Sin does not provide forgiveness, fulfillment, or the freedom we seek: it fails to bless by creating fleshly bondages, disappointed expectations, and emotional destitution. Money, sex, and power are the ultimate sinful idols of our society—they promise happiness, love, and influence. However, sin make promises it will never keep. Sin is a hollow promise that fails to deliver. By sin’s own design, it cannot bring true fulfillment: only God’s blessing of intimacy in Christ can provide heart-satisfying joy. Sin is deception of the worst kind.
Sin lives in a costume; that’s why it’s so hard to recognize. The fact that sin looks so good is one of the things that make it so bad. In order for it to do its evil work, it must present itself as something that is anything but evil. Life in a fallen world is like attending the ultimate masquerade party.
Impatient yelling wears the costume of a zeal for truth. Lust can masquerade as a love for beauty. Gossip does its evil work by living in the costume of concern and prayer. Craving for power and control wears the mask of biblical leadership. Fear of man gets dressed up as a servant heart. The pride of always being right masquerades as a love for biblical wisdom. Evil simply doesn’t present itself as evil, which is part of its draw.

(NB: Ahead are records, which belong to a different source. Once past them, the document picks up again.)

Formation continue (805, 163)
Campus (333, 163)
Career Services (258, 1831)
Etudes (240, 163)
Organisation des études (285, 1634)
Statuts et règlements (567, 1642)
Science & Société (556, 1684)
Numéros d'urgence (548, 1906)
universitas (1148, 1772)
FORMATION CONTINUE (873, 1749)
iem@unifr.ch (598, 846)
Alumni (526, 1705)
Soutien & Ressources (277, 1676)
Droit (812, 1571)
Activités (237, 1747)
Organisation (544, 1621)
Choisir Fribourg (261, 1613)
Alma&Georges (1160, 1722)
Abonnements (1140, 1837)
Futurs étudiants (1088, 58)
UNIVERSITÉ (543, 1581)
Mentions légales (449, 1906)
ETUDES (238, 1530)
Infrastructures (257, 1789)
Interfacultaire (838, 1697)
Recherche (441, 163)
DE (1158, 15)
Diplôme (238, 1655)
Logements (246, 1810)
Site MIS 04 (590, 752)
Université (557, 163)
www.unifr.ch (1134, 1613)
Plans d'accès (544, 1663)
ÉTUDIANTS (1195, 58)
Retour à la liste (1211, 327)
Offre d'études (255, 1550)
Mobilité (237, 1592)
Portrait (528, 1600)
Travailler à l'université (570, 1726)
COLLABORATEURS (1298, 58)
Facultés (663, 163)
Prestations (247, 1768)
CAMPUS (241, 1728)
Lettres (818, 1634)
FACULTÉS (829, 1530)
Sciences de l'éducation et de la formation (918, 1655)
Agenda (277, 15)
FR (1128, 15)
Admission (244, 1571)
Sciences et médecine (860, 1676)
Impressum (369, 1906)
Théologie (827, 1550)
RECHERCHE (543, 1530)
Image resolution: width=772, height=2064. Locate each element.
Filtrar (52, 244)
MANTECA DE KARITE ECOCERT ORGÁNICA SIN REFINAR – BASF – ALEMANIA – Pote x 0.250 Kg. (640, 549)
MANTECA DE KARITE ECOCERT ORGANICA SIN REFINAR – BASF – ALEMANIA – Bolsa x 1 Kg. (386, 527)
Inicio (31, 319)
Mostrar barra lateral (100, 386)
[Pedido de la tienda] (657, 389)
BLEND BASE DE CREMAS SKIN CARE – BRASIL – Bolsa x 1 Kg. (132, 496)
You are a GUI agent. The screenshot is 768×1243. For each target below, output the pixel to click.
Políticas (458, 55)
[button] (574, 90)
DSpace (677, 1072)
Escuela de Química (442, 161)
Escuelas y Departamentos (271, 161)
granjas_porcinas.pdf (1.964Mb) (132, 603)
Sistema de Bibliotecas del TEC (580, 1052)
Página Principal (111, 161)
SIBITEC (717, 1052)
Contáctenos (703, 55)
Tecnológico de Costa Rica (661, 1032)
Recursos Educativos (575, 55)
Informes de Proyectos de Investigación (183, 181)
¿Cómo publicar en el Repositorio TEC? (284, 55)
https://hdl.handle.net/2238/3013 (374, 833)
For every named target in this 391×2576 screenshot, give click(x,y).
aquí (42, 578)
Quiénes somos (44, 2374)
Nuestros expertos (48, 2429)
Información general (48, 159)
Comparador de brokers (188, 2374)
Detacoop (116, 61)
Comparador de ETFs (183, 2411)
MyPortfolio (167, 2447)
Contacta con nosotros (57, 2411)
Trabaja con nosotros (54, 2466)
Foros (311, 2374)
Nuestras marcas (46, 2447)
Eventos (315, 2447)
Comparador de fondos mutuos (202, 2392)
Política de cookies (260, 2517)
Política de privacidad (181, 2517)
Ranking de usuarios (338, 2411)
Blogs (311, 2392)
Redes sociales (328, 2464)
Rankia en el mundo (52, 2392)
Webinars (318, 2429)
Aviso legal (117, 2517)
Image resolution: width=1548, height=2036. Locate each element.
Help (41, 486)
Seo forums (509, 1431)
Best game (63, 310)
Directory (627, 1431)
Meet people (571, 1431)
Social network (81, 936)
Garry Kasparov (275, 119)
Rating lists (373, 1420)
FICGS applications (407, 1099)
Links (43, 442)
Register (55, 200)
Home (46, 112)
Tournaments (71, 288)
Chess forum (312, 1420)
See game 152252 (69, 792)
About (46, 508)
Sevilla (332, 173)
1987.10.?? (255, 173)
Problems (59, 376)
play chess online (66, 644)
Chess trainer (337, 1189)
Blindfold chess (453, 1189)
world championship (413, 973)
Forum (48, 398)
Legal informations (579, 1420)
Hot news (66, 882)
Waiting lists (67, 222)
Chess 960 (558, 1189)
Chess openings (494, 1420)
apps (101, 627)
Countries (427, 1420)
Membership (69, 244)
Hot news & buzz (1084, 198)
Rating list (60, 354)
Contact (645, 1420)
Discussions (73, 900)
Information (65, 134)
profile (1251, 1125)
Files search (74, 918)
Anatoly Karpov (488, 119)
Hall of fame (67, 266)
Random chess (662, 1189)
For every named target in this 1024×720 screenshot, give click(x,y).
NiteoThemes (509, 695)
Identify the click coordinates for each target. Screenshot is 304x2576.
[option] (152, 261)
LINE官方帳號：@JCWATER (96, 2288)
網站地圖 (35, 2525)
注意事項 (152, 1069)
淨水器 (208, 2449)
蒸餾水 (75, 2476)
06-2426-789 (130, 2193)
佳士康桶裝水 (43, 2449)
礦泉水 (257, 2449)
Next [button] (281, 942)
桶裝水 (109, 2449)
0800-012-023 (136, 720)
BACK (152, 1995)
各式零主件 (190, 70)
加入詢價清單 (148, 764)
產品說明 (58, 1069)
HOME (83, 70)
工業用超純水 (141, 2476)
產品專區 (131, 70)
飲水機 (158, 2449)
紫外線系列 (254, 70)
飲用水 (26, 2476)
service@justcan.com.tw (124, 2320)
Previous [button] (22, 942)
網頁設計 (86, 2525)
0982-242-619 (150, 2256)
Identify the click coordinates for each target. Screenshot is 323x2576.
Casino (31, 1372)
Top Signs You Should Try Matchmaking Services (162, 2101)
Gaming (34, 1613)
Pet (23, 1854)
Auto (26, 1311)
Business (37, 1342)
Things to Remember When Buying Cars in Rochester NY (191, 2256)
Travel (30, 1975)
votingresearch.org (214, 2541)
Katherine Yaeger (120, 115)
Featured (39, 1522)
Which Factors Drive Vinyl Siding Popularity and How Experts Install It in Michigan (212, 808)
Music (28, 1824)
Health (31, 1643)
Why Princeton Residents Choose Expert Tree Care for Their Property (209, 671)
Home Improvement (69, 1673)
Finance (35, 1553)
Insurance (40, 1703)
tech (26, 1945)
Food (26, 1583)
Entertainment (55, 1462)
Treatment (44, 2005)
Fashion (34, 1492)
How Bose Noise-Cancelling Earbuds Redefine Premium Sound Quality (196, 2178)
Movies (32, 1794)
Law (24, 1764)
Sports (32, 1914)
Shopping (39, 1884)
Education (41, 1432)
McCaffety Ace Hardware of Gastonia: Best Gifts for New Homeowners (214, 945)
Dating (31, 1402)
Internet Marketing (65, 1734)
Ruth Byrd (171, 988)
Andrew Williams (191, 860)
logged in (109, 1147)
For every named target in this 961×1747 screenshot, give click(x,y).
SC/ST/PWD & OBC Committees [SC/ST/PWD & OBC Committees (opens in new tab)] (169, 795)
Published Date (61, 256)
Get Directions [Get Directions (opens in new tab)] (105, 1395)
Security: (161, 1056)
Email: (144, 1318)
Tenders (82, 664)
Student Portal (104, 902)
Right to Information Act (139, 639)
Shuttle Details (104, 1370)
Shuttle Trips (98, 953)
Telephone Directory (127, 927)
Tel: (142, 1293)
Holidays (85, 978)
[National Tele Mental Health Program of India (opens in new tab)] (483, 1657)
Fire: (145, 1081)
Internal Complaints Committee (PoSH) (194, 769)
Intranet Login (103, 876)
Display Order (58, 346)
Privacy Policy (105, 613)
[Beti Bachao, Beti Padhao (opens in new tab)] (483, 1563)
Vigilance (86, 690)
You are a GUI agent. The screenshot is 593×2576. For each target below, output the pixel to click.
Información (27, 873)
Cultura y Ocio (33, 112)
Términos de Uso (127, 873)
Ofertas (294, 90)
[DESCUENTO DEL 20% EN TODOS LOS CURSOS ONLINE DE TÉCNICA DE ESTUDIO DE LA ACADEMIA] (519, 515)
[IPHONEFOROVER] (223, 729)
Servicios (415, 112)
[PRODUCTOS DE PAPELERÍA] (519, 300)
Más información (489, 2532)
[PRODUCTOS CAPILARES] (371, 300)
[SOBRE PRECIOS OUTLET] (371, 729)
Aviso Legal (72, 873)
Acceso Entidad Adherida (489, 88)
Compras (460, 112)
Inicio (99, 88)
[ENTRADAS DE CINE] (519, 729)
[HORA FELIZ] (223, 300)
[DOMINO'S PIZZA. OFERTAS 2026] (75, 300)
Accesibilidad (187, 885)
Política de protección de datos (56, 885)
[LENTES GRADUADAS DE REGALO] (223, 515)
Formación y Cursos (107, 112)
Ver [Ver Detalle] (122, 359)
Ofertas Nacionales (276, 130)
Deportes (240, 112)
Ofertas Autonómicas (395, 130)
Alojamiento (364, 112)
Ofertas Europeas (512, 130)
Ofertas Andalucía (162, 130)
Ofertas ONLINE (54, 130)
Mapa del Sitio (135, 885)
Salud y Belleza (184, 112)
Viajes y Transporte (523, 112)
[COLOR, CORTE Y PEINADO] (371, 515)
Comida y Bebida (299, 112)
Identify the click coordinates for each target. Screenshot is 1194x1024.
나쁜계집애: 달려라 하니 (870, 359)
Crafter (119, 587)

You’ll never understand sin’s sleight of hand until you acknowledge that the DNA of sin is deception. Now, what this means personally is that as sinners we are all very committed and gifted self-swindlers . . . . We’re all too skilled at looking at our own wrong and seeing good.
Paul David Tripp, Whiter Than Snow: Meditations on Sin and Mercy (Wheaton, IL: Crossway 2008), 32.